Title
AWS re:Invent 2022 - What’s new in Amazon Athena (ANT208)
Summary
- Scott Rigney, a product manager on the Athena team, introduced new features and updates for Amazon Athena.
- Athena is a serverless, interactive query service that makes it easy to analyze data in data lakes.
- Athena is built on open standards like Presto and supports multiple data formats.
- Athena's cost-effectiveness is highlighted, with savings up to 90% using compression, partitioning, and columnar formats.
- Common use cases for Athena include interactive analytics, business intelligence, data workflows, and machine learning.
- Athena Engine version 3 was announced, offering faster queries, more features from open source, and incorporation of Trino.
- New features include 50 new functions, 90 enhancements to existing functions, and pre-result caching for faster query execution.
- Ofer Eliasov from Mobileye presented their use case of Athena for autonomous vehicle mapping technology.
- Mobileye's Road Experience Management (REM) uses crowd-sourced data to create high-definition maps for autonomous driving.
- Athena's federated query feature allows querying data from various sources without data movement.

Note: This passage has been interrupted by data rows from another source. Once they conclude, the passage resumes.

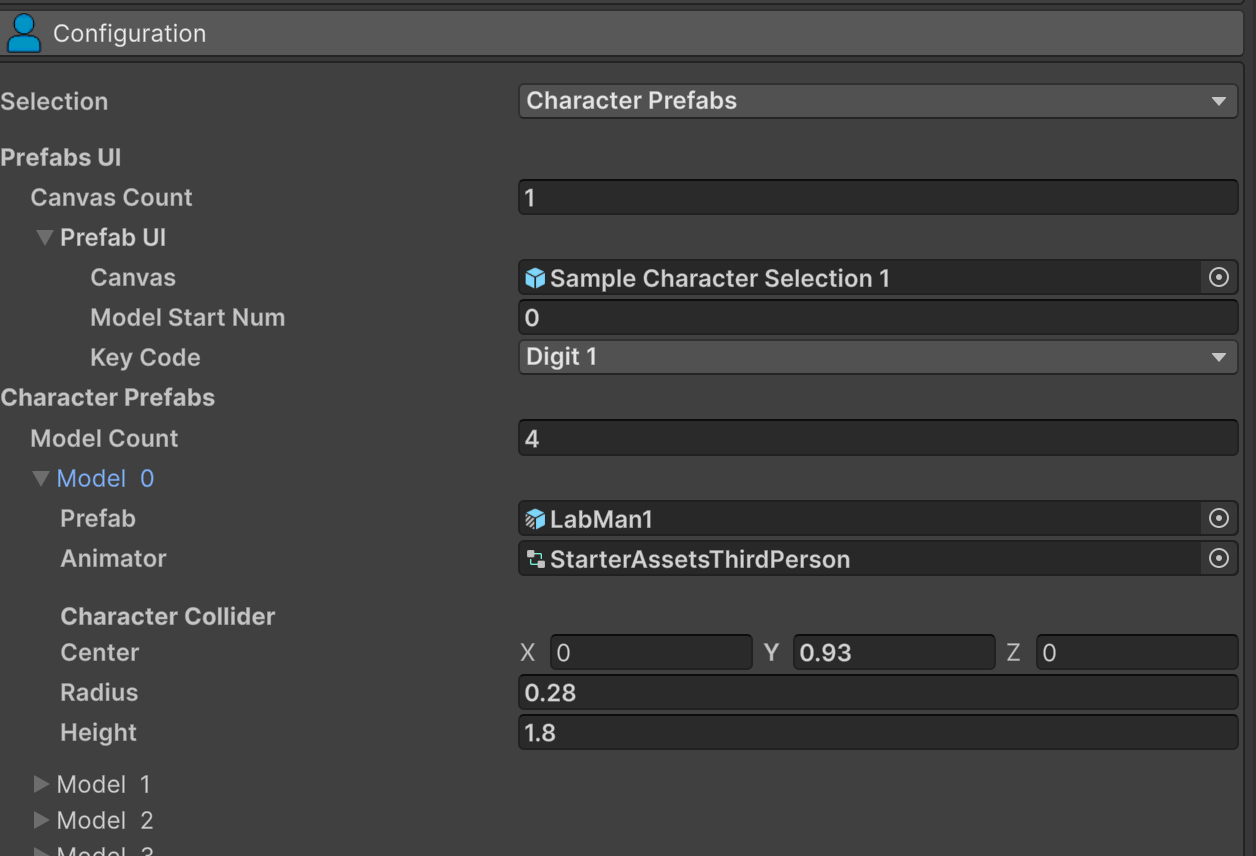Open object picker for Prefab field
The image size is (1256, 856).
1218,518
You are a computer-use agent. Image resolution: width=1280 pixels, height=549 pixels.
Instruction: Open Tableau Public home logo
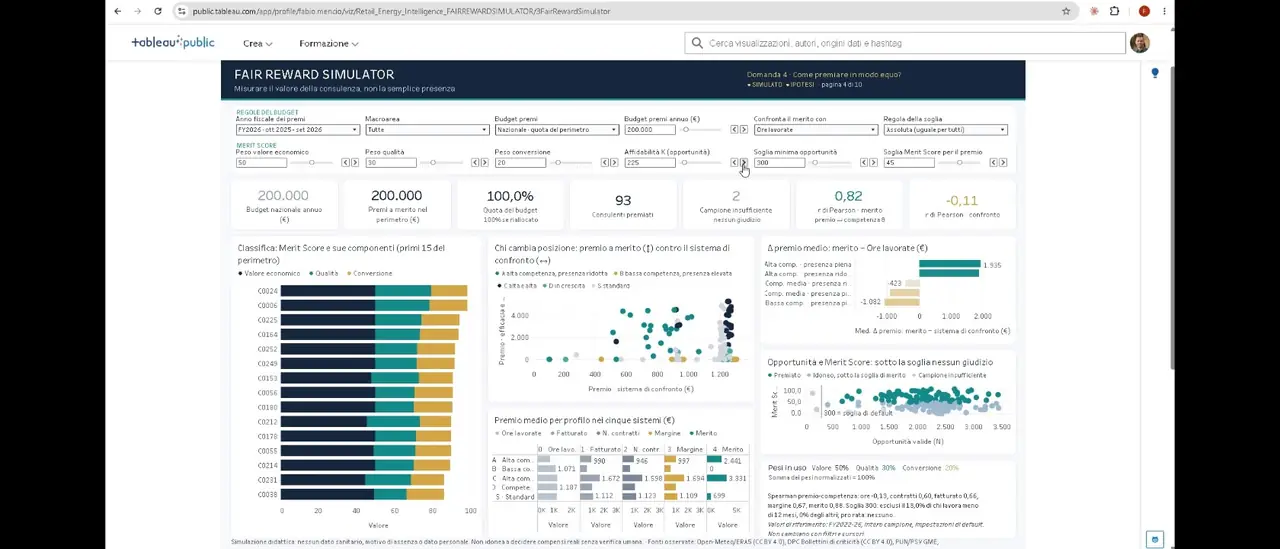[173, 43]
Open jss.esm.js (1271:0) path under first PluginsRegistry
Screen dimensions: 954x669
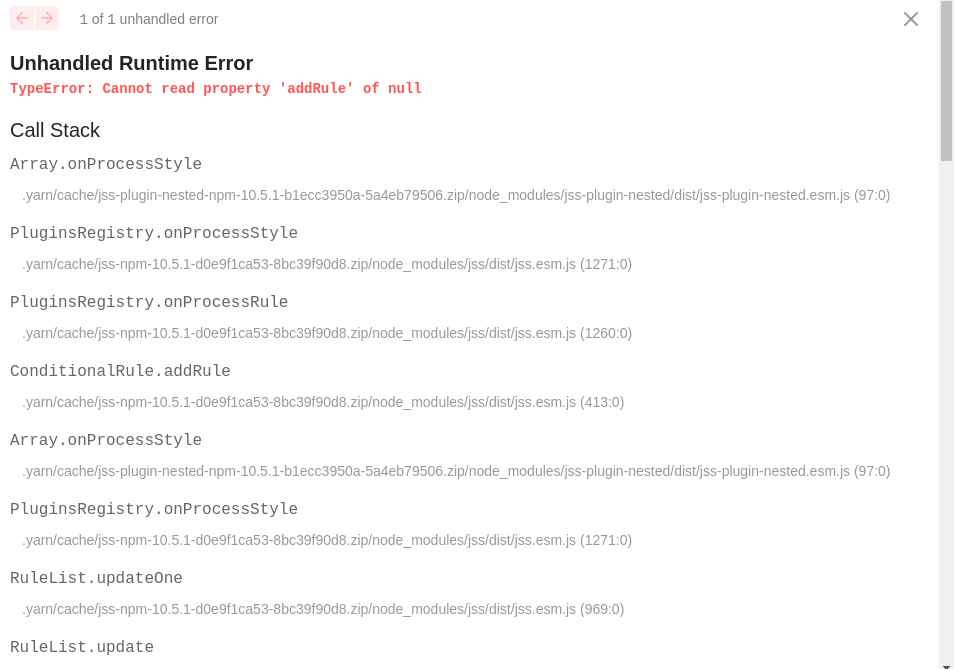click(327, 264)
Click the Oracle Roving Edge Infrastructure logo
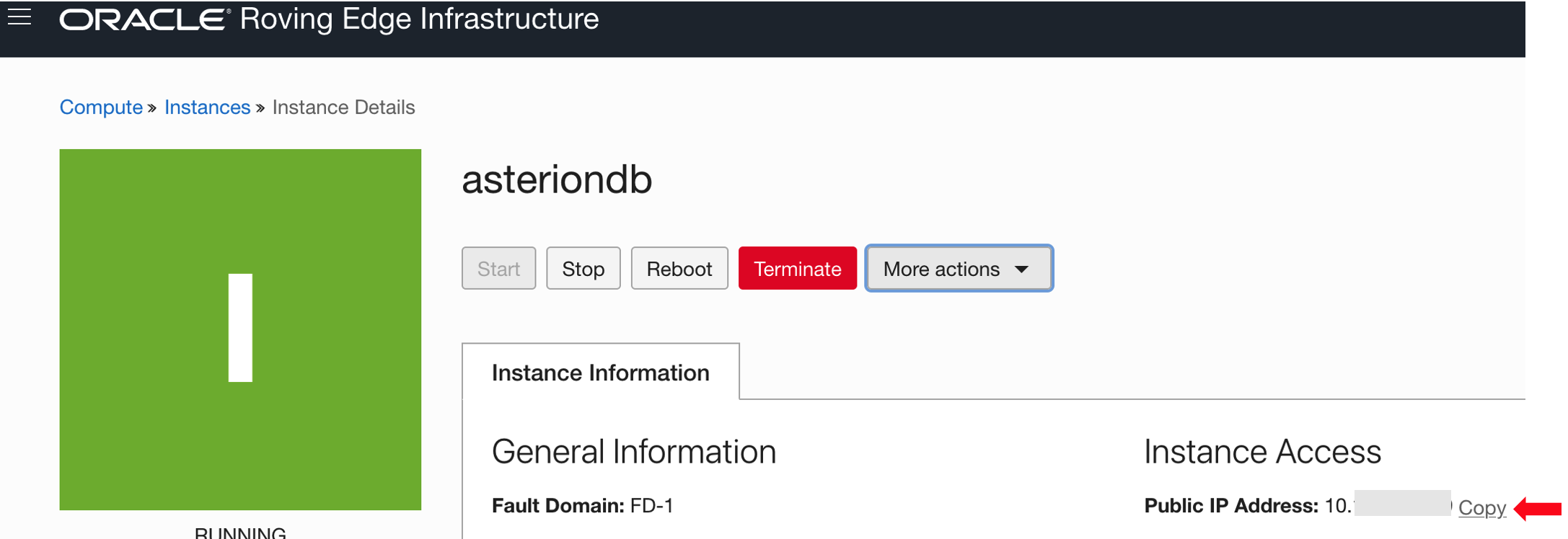This screenshot has height=539, width=1568. (328, 19)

- Athena's support for Apache Iceberg and AWS Lake Formation was discussed, enhancing data lake management and security.
- Amazon AppFlow's integration with AWS Glue Data Catalog was announced, facilitating data ingestion from SaaS sources to S3 for querying with Athena.
Insights
- Athena's serverless nature and pay-per-query model provide a cost-effective solution for data analysis, especially for organizations with variable query loads.
- The introduction of Athena Engine version 3 with Trino integration signifies AWS's commitment to staying current with open-source advancements and providing customers with more powerful and efficient query capabilities.
- The use case of Mobileye demonstrates Athena's capability to handle large-scale, complex data workloads and its applicability in cutting-edge fields like autonomous driving.
- Pre-result caching is a significant feature that can improve query performance and reduce costs by avoiding redundant data scans for repeated queries.
- Athena's federated query capability is a strategic feature that addresses the common challenge of data silos, enabling a more unified view of an organization's data landscape.
- The support for Apache Iceberg and integration with AWS Lake Formation indicates a move towards more robust data governance and management within data lakes.
- Amazon AppFlow's new features show AWS's efforts to streamline data integration from various SaaS platforms, enhancing the ease of bringing external data into the AWS ecosystem for analysis with Athena.